-- Your goal --
Copy all of the records below without changing a single character.

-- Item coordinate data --
+---+

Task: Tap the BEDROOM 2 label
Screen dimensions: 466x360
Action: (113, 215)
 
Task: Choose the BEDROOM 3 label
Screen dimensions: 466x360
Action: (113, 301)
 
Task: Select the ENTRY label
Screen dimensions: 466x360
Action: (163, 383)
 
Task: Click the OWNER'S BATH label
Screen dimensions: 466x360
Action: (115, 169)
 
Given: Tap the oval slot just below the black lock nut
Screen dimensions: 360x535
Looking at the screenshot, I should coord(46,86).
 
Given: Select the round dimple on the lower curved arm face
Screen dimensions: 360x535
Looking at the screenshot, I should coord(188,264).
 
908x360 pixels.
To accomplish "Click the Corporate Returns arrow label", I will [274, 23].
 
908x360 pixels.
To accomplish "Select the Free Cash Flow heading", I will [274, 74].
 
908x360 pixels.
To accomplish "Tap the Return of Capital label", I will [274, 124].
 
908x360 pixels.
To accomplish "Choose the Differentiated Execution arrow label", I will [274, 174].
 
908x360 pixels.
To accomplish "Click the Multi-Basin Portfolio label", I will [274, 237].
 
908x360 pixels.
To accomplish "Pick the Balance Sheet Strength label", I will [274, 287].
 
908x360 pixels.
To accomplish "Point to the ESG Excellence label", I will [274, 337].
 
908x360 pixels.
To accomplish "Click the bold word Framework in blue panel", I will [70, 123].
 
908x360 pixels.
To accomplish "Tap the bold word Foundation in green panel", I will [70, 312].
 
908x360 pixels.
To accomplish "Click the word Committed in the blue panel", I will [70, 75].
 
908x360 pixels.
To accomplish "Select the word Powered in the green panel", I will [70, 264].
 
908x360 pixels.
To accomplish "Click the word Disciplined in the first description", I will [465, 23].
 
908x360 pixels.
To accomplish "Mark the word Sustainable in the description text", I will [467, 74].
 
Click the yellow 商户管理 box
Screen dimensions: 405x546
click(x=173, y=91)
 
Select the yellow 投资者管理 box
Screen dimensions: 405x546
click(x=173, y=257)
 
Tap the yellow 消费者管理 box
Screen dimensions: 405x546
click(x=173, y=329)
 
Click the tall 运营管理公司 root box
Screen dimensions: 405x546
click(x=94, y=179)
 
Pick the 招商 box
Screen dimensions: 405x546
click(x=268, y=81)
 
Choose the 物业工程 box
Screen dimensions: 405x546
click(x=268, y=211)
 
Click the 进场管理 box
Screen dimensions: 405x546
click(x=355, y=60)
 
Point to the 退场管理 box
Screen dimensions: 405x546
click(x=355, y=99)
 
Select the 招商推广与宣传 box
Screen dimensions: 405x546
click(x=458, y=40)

+---+

-- Worked solution --
Task: Tap the BEDROOM 2 label
Screen dimensions: 466x360
Action: (113, 215)
 
Task: Choose the BEDROOM 3 label
Screen dimensions: 466x360
Action: (113, 301)
 
Task: Select the ENTRY label
Screen dimensions: 466x360
Action: (163, 383)
 
Task: Click the OWNER'S BATH label
Screen dimensions: 466x360
Action: (115, 169)
 
Given: Tap the oval slot just below the black lock nut
Screen dimensions: 360x535
Looking at the screenshot, I should coord(46,86).
 
Given: Select the round dimple on the lower curved arm face
Screen dimensions: 360x535
Looking at the screenshot, I should coord(188,264).
 
908x360 pixels.
To accomplish "Click the Corporate Returns arrow label", I will [274, 23].
 
908x360 pixels.
To accomplish "Select the Free Cash Flow heading", I will [274, 74].
 
908x360 pixels.
To accomplish "Tap the Return of Capital label", I will [274, 124].
 
908x360 pixels.
To accomplish "Choose the Differentiated Execution arrow label", I will [274, 174].
 
908x360 pixels.
To accomplish "Click the Multi-Basin Portfolio label", I will [274, 237].
 
908x360 pixels.
To accomplish "Pick the Balance Sheet Strength label", I will [274, 287].
 
908x360 pixels.
To accomplish "Point to the ESG Excellence label", I will [274, 337].
 
908x360 pixels.
To accomplish "Click the bold word Framework in blue panel", I will [70, 123].
 
908x360 pixels.
To accomplish "Tap the bold word Foundation in green panel", I will [70, 312].
 
908x360 pixels.
To accomplish "Click the word Committed in the blue panel", I will [70, 75].
 
908x360 pixels.
To accomplish "Select the word Powered in the green panel", I will [70, 264].
 
908x360 pixels.
To accomplish "Click the word Disciplined in the first description", I will [465, 23].
 
908x360 pixels.
To accomplish "Mark the word Sustainable in the description text", I will [467, 74].
 
Click the yellow 商户管理 box
Screen dimensions: 405x546
click(x=173, y=91)
 
Select the yellow 投资者管理 box
Screen dimensions: 405x546
click(x=173, y=257)
 
Tap the yellow 消费者管理 box
Screen dimensions: 405x546
click(x=173, y=329)
 
Click the tall 运营管理公司 root box
Screen dimensions: 405x546
click(x=94, y=179)
 
Pick the 招商 box
Screen dimensions: 405x546
click(x=268, y=81)
 
Choose the 物业工程 box
Screen dimensions: 405x546
click(x=268, y=211)
 
Click the 进场管理 box
Screen dimensions: 405x546
click(x=355, y=60)
 
Point to the 退场管理 box
Screen dimensions: 405x546
click(x=355, y=99)
 
Select the 招商推广与宣传 box
Screen dimensions: 405x546
click(x=458, y=40)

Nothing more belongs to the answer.